My prayer is always evolving; I build in regular reflection on practice as part of my rule of life. If I notice that I am missing one or more office on a regular basis I look at why. Sometimes it’s a question of carry on trying, and whatever was blocking it (health, energy levels, extra busy, extra teenage demands) passes naturally. Sometimes there’s something I need to change for a season, either in my expectations or in the details of what I do.
The most recent development, in Lent 2019, was the reintroduction of a daily period of silence as it was something I felt the need of. I use Thomas Keating’s lovely gentle method of what he calls Centering prayer (as described in Open mind, open heart which, again, is about being present and trusting the Spirit to do her thing (whether you feel it or not). With the constant ‘mental load’ of a mum (sit quiet and every little thing you are trying to remember about shopping and cooking and appointment booking comes up in your head) it has been a challenge, but what this method taught me was to drop everything into the river of God’s love, trusting that it will come back up in due course.
Summary of key things I’ve learned:
- Prayer starts with God and the Holy Spirit and not with me. If I begin by trying to listen and be open to God in my daily life, then I find myself drawn to develop a pattern of prayer that is right for me at this stage of life. If I start with a pattern of prayer I think I ‘ought’ to follow, it doesn’t work.

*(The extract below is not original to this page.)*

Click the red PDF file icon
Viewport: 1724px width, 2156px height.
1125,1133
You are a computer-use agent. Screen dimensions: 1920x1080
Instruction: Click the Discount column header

- I need to make the pattern of prayer into a habit so it (mostly) happens whether I feel like it or not. This means tying it to things that happen anyway (getting out of bed, break and meal times, bed time) and doing whatever is needed to ensure I can keep that pattern. In my case means prayer books and bibles and booklets all over the place so I can pray where I find myself without having to gather materials (I dislike praying from an app as I am too easily distracted into responding to messages or ‘just checking twitter one more time’).
- I adapt, adapt, adapt as needed to make the office work for me (and the lectionary – there is a limit to how much scripture my brain can cope with in any one day). It was liberating and affirming to discover that there is no single ‘Benedictine prayer book’ because all Benedictine communities adapt the office and the pattern of psalms to their own circumstances.
- I need to accept that some of the times in my life formal prayer is harder than others. I found it helped to know that I was being prayed (by God) in that time, and making the most of the moments of ‘pondering’ to try and be present in some way.
- I need to be prepared to push other things aside to make room for prayer. At the moment I am aware that my iPhone doesn’t help me focus on prayer so I am trying to put it down away from me when I pray. With varying success.
- Visual prompts and set aside prayer spaces help me a lot, so however we change rooms around, and if/ when we move to another house I know I need to create that space when thinking about using the rooms.
- I have found patience and persistence as well as flexibility helps – my pattern of prayer has taken years, not weeks or months to develop into something sustainable in the busy-ness and it is still evolving as job and teenager change and evolve.
Despite the challenges, I have loved the journey of being called to a life of prayer in this way and look forward to where it takes me next.